= Subsidiary =

Company owned or controlled by another company

A subsidiary, subsidiary company, or daughter company is a company completely or partially owned or controlled by another company, called the parent company or holding company, which has legal and financial control over the subsidiary company. Unlike regional branches or divisions, subsidiaries are considered to be distinct entities from their parent companies; they are required to follow the laws of where they are incorporated, and they maintain their own executive leadership. Two or more subsidiaries primarily controlled by the same entity/group are considered to be sister companies of each other.

Subsidiaries are a common feature of modern business, and most multinational corporations organize their operations via the creation and purchase of subsidiary companies. Examples of holding companies are Berkshire Hathaway, Jefferies Financial Group, Bentley Motors Limited, the Walt Disney Company, Warner Bros. Discovery, and Citigroup, which have subsidiaries involved in many different fields. More focused companies include IBM, Xerox, and Microsoft; they and their subsidiaries primarily operate within the tech sector. These, and others, organize their businesses into national and functional subsidiaries, often with multiple levels of subsidiaries.

==Details==

Subsidiaries are separate, distinct legal entities for the purposes of taxation, regulation and liability. For this reason, they differ from divisions which are businesses fully integrated within the main company, and not legally or otherwise distinct from it. In other words, a subsidiary can sue and be sued separately from its parent and its obligations will not normally be the obligations of its parent. However, creditors of an insolvent subsidiary may be able to obtain a judgment against the parent if they can pierce the corporate veil and prove that the parent and subsidiary are mere alter egos of one another. Thus any copyrights, trademarks, and patents remain with the subsidiary until the parent shuts down the subsidiary.

Ownership of a subsidiary is usually achieved by owning a majority of its shares. This gives the parent the necessary votes to elect their nominees as directors of the subsidiary, and so exercise control. This gives rise to the common presumption that 50% plus one share is enough to create a subsidiary. There are, however, other ways that control can come about, and the exact rules both as to what control is needed, and how it is achieved, can be complex (see below). A subsidiary may itself have subsidiaries, and these, in turn, may have subsidiaries of their own. A parent and all its subsidiaries together are called a corporate, although this term can also apply to cooperating companies and their subsidiaries with varying degrees of shared ownership.
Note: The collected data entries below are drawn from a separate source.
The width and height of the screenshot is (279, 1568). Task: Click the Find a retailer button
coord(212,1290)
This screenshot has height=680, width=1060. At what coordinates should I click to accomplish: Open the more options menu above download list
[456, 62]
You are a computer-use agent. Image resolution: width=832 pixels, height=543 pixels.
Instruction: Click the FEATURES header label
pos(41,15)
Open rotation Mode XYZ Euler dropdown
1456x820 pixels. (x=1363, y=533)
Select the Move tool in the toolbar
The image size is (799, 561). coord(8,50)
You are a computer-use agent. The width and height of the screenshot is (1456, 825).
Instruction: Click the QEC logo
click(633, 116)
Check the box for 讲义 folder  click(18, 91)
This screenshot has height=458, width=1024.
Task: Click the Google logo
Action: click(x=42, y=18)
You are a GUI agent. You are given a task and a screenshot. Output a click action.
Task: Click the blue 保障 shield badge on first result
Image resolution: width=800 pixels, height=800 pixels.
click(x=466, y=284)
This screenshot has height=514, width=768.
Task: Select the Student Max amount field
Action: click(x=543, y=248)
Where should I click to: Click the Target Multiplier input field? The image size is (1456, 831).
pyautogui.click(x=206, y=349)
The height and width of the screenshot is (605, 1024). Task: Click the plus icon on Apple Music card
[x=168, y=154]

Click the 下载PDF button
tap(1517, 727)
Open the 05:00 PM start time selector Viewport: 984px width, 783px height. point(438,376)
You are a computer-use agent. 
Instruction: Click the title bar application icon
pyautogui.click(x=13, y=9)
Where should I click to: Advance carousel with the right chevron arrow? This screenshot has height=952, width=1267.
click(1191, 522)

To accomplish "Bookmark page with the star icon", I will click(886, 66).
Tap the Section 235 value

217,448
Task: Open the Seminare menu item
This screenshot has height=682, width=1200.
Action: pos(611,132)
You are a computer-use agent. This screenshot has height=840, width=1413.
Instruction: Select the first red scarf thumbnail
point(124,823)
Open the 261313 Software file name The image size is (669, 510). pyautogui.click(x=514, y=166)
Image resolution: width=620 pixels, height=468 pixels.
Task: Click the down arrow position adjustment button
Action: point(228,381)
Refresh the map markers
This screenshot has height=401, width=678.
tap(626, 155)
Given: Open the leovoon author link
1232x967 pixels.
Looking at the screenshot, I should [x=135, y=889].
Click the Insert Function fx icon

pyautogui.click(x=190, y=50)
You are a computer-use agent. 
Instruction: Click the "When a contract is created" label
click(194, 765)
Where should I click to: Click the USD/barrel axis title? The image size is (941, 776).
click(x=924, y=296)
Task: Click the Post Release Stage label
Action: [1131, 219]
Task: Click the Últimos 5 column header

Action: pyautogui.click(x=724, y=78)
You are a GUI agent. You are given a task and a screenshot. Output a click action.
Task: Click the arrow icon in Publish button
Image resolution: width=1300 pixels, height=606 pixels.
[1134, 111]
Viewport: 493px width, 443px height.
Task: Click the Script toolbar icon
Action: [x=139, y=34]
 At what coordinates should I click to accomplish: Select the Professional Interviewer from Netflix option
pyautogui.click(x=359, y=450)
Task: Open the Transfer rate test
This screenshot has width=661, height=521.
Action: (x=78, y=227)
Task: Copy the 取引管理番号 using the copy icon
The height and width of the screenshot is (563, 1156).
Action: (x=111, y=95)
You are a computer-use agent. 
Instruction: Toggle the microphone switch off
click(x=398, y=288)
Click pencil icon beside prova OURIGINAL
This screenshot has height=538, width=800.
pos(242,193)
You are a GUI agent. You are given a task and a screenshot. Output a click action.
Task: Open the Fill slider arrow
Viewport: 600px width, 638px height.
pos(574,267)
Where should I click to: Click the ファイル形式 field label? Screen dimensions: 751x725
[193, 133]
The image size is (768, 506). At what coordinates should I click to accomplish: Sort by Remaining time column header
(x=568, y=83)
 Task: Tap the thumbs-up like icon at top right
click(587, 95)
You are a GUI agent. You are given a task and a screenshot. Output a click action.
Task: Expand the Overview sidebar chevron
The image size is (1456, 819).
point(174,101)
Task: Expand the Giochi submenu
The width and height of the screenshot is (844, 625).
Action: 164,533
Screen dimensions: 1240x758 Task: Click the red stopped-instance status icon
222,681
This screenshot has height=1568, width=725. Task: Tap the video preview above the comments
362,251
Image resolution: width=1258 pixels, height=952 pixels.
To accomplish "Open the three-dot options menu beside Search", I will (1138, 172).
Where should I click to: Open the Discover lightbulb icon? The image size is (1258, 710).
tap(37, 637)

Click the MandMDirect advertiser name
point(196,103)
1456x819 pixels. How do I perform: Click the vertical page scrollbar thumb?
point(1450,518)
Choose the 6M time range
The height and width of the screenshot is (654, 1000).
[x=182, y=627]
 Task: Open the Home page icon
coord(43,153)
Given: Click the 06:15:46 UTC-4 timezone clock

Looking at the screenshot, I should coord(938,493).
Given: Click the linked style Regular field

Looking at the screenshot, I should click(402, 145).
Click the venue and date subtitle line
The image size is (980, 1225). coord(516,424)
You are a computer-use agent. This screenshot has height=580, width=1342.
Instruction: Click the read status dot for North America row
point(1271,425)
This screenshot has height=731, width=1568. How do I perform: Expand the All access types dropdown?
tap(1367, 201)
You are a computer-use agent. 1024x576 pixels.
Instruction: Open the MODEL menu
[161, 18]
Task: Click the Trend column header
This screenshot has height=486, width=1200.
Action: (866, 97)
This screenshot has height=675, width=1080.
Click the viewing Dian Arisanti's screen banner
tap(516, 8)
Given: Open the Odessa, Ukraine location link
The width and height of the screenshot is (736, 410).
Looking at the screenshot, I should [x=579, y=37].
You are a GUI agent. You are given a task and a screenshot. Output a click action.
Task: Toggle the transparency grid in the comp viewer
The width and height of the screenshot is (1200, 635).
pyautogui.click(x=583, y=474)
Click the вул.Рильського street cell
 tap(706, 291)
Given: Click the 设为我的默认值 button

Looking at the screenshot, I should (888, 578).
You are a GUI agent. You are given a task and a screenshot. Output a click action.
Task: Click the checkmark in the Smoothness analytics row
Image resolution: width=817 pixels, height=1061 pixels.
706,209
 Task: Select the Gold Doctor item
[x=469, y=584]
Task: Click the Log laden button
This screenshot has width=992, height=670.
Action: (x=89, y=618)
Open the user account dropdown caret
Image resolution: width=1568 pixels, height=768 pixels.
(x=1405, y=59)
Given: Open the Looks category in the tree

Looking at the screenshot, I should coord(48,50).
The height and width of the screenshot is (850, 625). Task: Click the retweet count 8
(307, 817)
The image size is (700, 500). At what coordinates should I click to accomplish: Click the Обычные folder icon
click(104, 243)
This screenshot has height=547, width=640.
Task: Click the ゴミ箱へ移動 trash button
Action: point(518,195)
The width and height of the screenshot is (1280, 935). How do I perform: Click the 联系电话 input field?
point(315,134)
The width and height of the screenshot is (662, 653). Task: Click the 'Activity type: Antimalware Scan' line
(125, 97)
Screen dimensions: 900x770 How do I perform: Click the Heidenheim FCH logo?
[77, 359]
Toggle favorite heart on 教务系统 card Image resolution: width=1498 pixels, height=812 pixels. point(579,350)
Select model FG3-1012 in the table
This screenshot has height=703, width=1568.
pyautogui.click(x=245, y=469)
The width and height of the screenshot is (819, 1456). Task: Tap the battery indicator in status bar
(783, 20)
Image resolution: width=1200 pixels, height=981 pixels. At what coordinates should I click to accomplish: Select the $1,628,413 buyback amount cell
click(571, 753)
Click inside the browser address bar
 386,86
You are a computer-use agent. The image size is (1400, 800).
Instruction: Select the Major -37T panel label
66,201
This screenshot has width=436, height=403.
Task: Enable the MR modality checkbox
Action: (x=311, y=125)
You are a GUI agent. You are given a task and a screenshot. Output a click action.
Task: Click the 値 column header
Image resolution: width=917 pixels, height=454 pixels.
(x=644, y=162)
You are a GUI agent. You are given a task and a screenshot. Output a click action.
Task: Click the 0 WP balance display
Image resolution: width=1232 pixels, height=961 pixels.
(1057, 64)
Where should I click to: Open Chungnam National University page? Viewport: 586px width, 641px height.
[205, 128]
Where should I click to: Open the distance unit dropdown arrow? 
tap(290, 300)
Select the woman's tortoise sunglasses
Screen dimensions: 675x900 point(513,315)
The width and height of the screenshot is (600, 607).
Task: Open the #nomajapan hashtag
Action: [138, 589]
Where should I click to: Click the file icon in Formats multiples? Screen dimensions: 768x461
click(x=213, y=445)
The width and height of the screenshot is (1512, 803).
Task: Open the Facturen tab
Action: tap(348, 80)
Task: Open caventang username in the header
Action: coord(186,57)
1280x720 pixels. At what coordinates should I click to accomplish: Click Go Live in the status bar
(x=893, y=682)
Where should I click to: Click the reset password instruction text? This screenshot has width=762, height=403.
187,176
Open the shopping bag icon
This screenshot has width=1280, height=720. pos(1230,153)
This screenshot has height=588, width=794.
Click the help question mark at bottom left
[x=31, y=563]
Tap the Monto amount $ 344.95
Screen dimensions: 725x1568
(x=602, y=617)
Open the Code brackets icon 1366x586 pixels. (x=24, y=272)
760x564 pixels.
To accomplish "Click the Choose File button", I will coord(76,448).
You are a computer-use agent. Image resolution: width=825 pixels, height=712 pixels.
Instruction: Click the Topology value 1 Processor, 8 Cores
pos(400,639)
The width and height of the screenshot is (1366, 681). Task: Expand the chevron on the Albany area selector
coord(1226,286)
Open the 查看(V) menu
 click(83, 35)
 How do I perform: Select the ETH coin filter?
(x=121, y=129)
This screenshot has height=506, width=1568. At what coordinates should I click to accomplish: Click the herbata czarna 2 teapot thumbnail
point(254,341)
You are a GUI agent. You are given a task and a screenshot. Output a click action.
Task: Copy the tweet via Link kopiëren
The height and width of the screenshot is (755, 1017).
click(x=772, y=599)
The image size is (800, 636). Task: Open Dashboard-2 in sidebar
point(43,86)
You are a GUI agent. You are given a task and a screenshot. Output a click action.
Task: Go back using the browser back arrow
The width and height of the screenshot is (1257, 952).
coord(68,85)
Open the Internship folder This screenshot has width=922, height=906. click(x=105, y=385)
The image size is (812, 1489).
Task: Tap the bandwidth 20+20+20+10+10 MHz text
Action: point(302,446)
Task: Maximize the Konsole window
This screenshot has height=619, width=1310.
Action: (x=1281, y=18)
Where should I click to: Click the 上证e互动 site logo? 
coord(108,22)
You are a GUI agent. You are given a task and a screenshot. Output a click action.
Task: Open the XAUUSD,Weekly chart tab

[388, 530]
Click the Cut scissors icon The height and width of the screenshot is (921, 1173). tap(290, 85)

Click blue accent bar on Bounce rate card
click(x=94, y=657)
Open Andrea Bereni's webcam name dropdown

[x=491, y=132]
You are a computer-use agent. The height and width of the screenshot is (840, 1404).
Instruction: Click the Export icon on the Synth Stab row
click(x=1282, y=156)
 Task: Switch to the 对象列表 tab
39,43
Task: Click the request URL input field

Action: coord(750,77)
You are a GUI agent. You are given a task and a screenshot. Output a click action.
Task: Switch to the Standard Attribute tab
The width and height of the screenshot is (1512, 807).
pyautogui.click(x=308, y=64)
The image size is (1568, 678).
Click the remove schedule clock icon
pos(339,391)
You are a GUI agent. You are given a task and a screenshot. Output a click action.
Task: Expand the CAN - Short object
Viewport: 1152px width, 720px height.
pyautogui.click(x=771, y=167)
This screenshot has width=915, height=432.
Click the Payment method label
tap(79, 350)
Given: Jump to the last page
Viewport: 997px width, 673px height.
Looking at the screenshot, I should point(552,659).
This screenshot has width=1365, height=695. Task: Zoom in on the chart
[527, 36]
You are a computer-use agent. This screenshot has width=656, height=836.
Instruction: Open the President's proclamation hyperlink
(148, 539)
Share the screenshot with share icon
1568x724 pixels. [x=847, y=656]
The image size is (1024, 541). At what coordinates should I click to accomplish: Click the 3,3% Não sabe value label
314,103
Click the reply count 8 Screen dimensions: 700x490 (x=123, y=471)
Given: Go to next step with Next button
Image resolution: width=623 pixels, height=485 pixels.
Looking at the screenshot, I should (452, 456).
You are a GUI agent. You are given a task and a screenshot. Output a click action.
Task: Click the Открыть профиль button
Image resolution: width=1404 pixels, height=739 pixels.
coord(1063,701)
A parent company does not have to be the larger or "more powerful" entity; it is possible for the parent company to be smaller than a subsidiary, such as DanJaq, a closely held family company, which controls Eon Productions, the large corporation which manages the James Bond franchise. Conversely, the parent may be larger than some or all of its subsidiaries (if it has more than one), as the relationship is defined by control of ownership shares, not the number of employees.

The parent and the subsidiary do not necessarily have to operate in the same locations or operate the same businesses. Not only is it possible that they could conceivably be competitors in the marketplace, but such arrangements happen frequently at the end of a hostile takeover or voluntary merger. Also, because a parent company and a subsidiary are separate entities, it is entirely possible for one of them to be involved in legal proceedings, bankruptcy, tax delinquency, indictment or under investigation while the other is not.

== Tiered subsidiaries ==
In descriptions of larger corporate structures, the terms "first-tier subsidiary", "second-tier subsidiary", "third-tier subsidiary", etc. describe multiple levels of subsidiaries. A first-tier subsidiary is a subsidiary/child company of the ultimate parent company, (Note: As with human family trees, each level above one level is the parent of the level below, so the term "parent company" in itself does not necessarily refer to the company at the top of the tree, so here "ultimate parent company" has been used for that.) while a second-tier subsidiary is a subsidiary of a first-tier subsidiary: a "grandchild" of the main parent company. Consequently, a third-tier subsidiary is a subsidiary of a second-tier subsidiary—a "great-grandchild" of the main parent company.

The ownership structure of the small British specialist company Ford Component Sales, which sells Ford components to specialist car manufacturers and OEM manufacturers, such as Morgan Motor Company and Caterham Cars, illustrates how multiple levels of subsidiaries are used in large corporations:
- Ford Motor Company – American parent company based in Dearborn, Michigan
  - Ford International Capital LLC – First-tier subsidiary (American holding company located in Dearborn, Michigan, but registered in Delaware)
    - Ford Technologies Limited – Second-tier subsidiary (British holding company, located at the Ford UK head office in Brentwood, Essex, with five employees)
      - Ford Motor Company Limited – Third-tier subsidiary (the main British Ford company, with head office in Brentwood, with 10,500 employees)

==Control==
===General===

The word "control" and its derivatives (subsidiary and parent) may have different meanings in different contexts. These concepts may have different meanings in various areas of law (e.g. corporate law, competition law, capital markets law) or in accounting. For example, if Company A purchases shares in Company B, it is possible that the transaction is not subject to merger control (because Company A had been deemed to already control Company B before the share purchase, under competition law rules), but at the same time Company A may be required to start consolidating Company B into its financial statements under the relevant accounting rules (because it had been treated as a joint venture before the purchase for accounting purposes).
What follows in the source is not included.